Records excerpted from a collection:
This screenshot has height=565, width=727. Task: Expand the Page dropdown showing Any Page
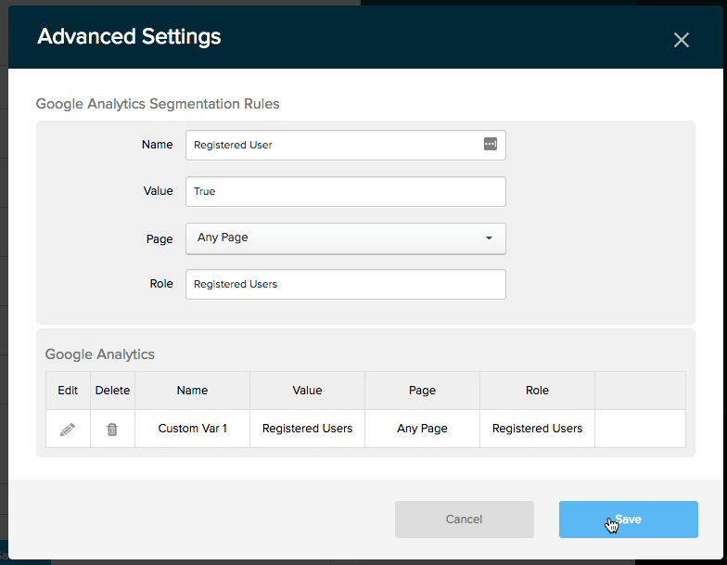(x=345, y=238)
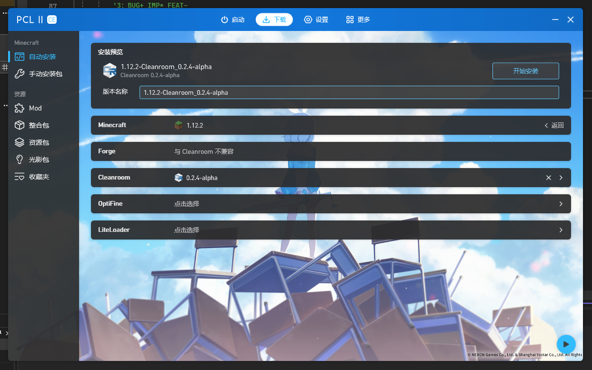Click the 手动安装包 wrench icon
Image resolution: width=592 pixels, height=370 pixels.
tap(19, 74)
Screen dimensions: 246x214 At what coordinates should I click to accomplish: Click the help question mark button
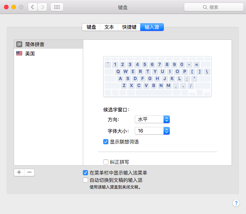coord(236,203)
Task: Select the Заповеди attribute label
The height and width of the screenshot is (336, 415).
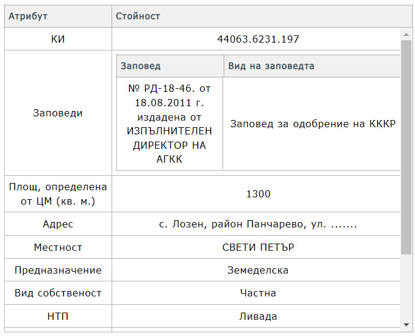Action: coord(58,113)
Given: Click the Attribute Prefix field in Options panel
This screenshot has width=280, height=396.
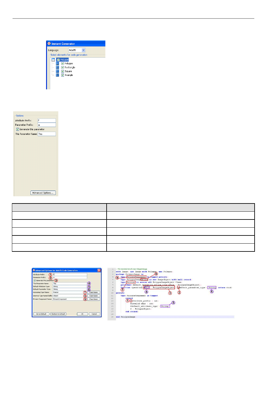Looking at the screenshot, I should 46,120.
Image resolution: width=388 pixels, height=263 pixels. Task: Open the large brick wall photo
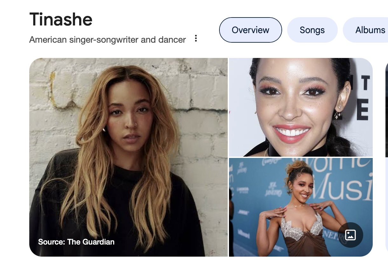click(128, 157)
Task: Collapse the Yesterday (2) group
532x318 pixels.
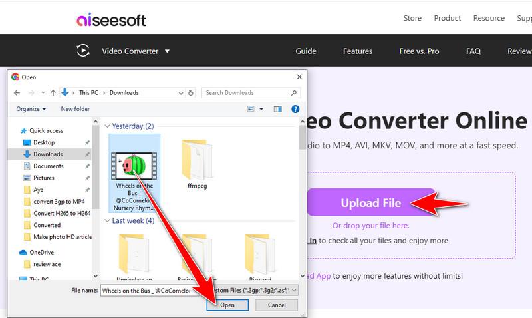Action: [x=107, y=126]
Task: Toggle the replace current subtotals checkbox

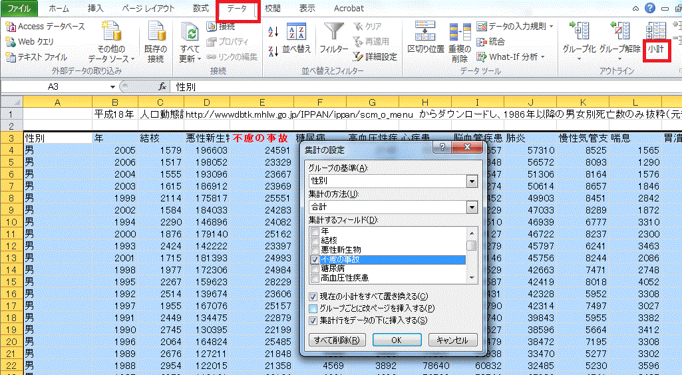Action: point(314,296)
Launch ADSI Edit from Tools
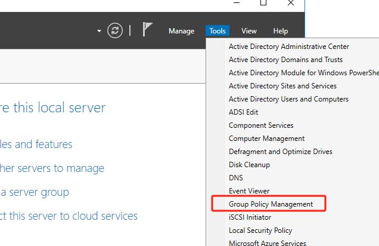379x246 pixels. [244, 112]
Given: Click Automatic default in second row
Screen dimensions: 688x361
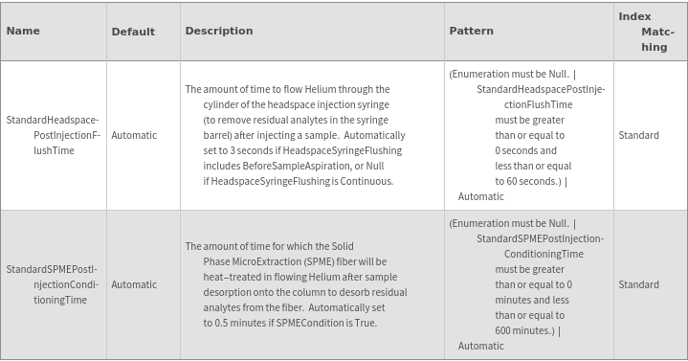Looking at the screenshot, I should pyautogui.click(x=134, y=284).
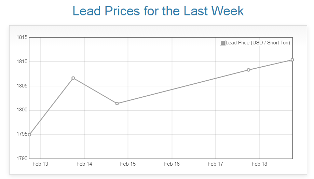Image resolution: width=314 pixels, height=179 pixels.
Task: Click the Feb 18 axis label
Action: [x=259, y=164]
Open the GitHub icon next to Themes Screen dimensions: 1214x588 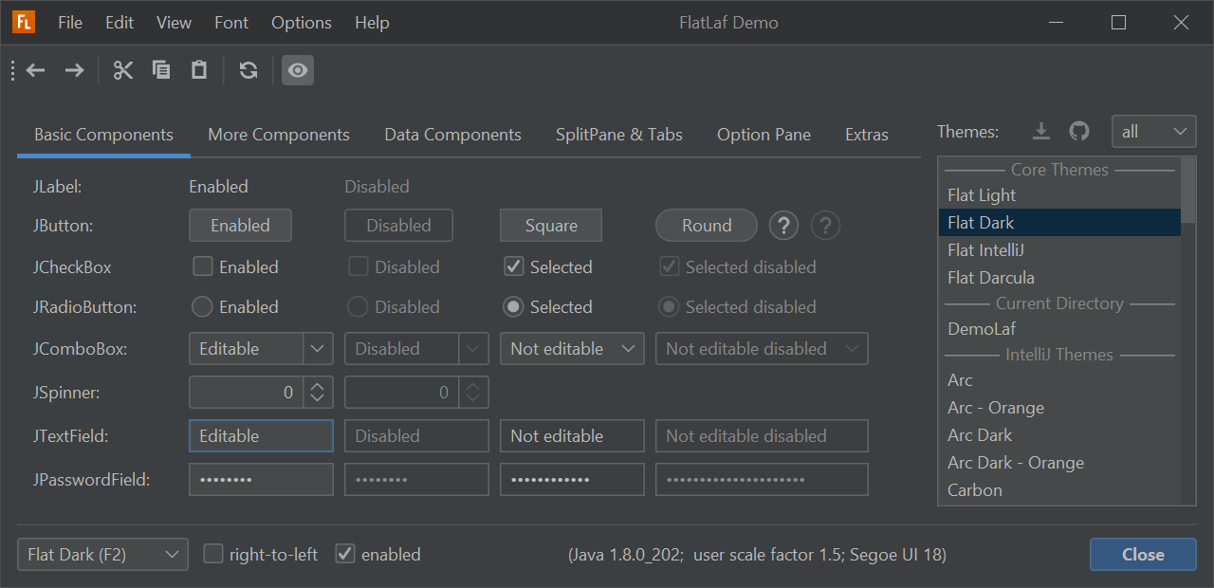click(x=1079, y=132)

EXERCISE INSTRUCTIONS: Identify the lines above that contain the word "Given", then copy them.

RESPONSE AREA:
Given: Click the Attribute Prefix field in Options panel
Given: Click Automatic default in second row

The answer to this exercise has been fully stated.